WHAT YOU SHOULD DO |
Extend the article on post-election consumer boycotts below, picking up right after its last sentence.

READING TEXT |
The posts were uploaded as early as 2020 and as recently as this year. One X post dated Feb. 12, 2021 reads, “Can everyone who’s gonna die from covid just die already so I can go to the movie theatre? Let’s get this show on the road.” Another posted on Feb. 5 last year reads, “If you’re fat, you better have BEEN fat. If you GOT fat, I don’t respect you.” In an X post from Feb. 20 this year, Dixon West reacts to a post about holding a cat’s ears back with a picture of a gremlin by mentioning it’s in “Chinese mode.”

@leilainocentes

This is purely an informative post so PerfumeTok can make informed decisions as perfume consumers #fyp #greenscreen #scoutdixonwest #houseofsillage #perfumetiktok #perfumetok

♬ original sound – Leila | Fragrance + Beauty

 

West addresses the old posts in a TikTok video that went up Wednesday. In the video, she says, “Some people have made assumptions about who I am or my political leanings merely because they like me or they like my videos or there’s at least some small part of me that they resonate with and that must mean that I automatically fall in line with everything they feel and think and believe, not possible.”

Referring to the old X posts as “unhinged jokes,” Dixon West notes she’s being excoriated as a fascist, homophobe and bigot online. “Neither of these set of projections are rooted in any reality, not the positive ones, not the negative ones,” she says. “If you don’t know me, you don’t know me. There is no version of me that exists in your head that is an accurate representation of who I am.”

Scout West isn’t alone in getting caught in the post-presidential election boycott movement. Sephora has been the subject of boycott calls, too. On Sunday, a TikTok content creator with the handle karressmarie4 posted a video declaring Sephora made “BIG BIG BIG DONATIONS” to the Trump campaign. It’s received 1.9 million likes and over 14 million views. Sephora subsequently issued a statement calling the video “incorrect” and maintaining it doesn’t make corporate donations to political candidates.

The business impact of the latest calls for consumer boycotts isn’t certain, but researchers have discovered such boycotts generally have little impact and may lead to the reverse of the intended effect. In an article in the journal Marketing Science on Trump opponents boycotting Goya after CEO Robert Unanue praised Trump in 2020, professors Dana Tuchman, Jura Liaukonyte and Xinrong Zhu reveal data showing the boycott caused the bean brand’s sales to increase as Trump-supporting consumers flocked to it, although the effect didn’t last long.

RECORDED INFORMATION |
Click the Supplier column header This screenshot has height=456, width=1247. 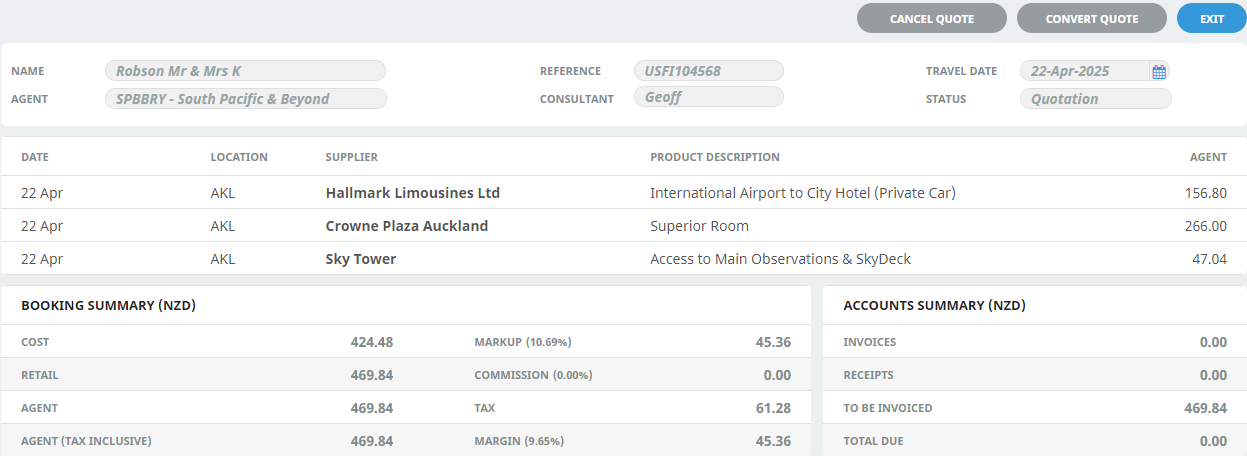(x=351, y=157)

...

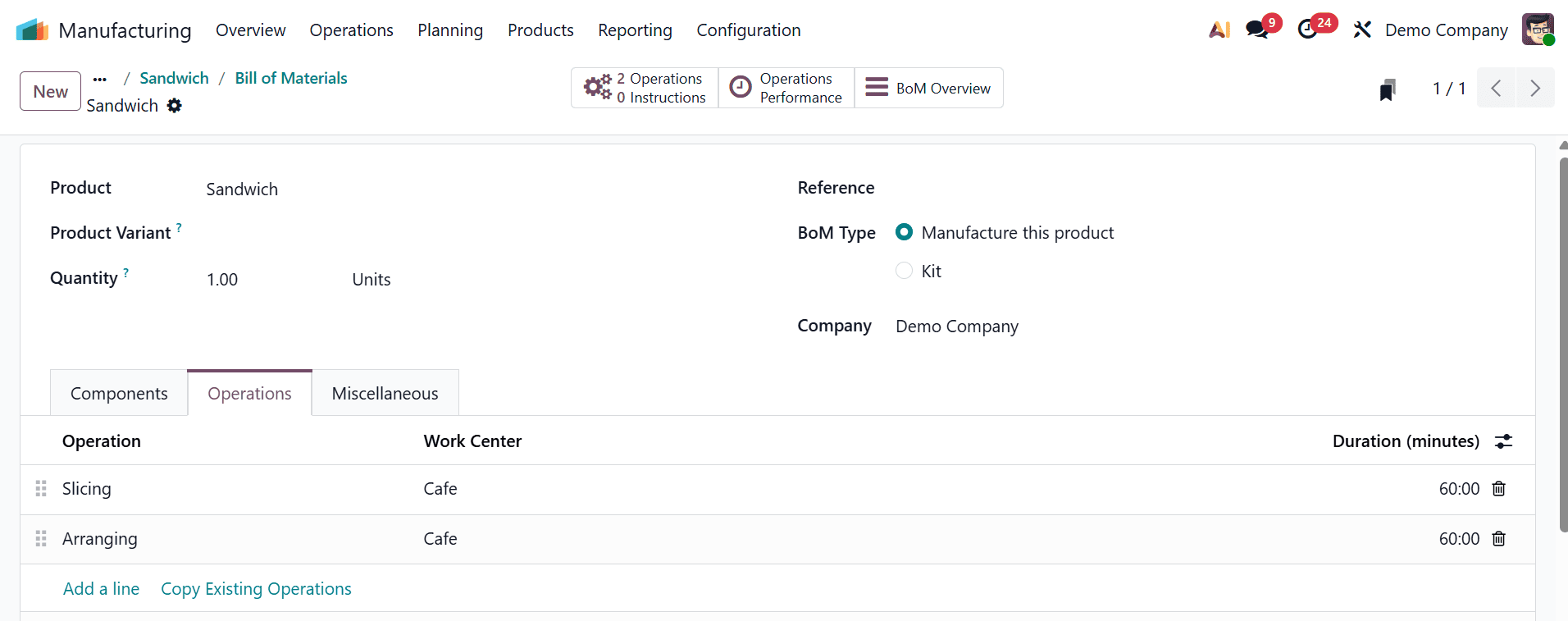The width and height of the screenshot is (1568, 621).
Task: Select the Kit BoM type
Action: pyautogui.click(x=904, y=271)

* * *

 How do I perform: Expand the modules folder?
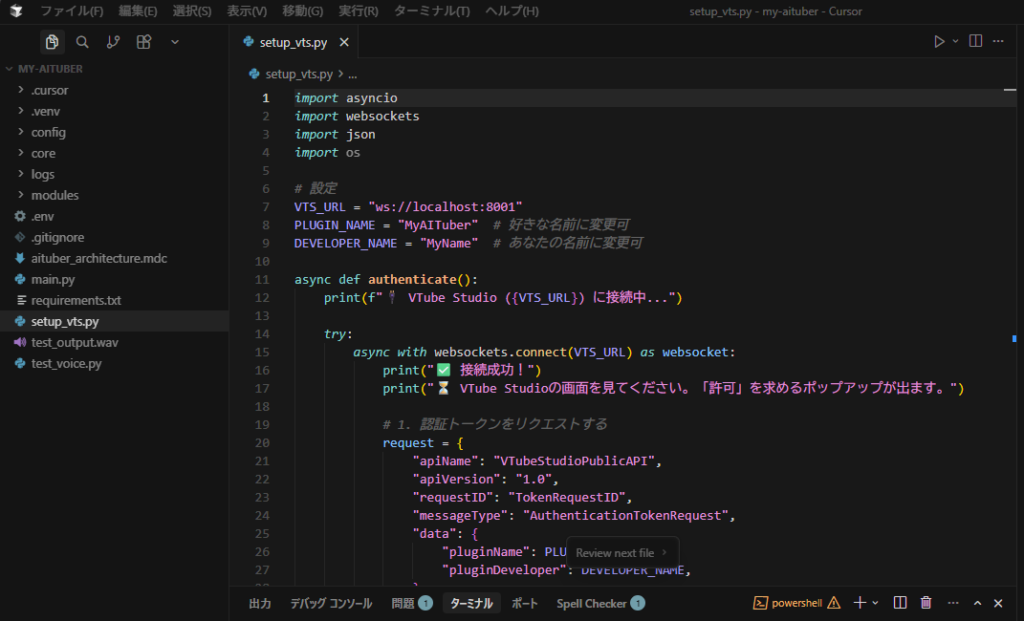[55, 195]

RESPONSE BELOW |
On the other hand, the boycott of Bud Light last year sparked by the brand tapping trans influencer Dylan Mulvaney for a promotional campaign demonstrates consumers can imperil revenues if they speak out against a business and halt purchases of its merchandise. Bud Light lost billions of dollars in value largely as a result of retailers reducing its shelf space.

Responses to the Dixon West controversy have been mixed. “Please don’t stop creating masterpieces just because the snowflakes are offended,” one user wrote on her Instagram account on Oct. 31. “Can’t wait for the new scent ‘bankruptcy,’” another quipped. In Dixon West’s TikTok video on her old X posts, she concludes, “I am here to make and share beautiful things, that’s all. I’m going to continue to be exactly the person that I am, and you are free to interpret it however you see fit.”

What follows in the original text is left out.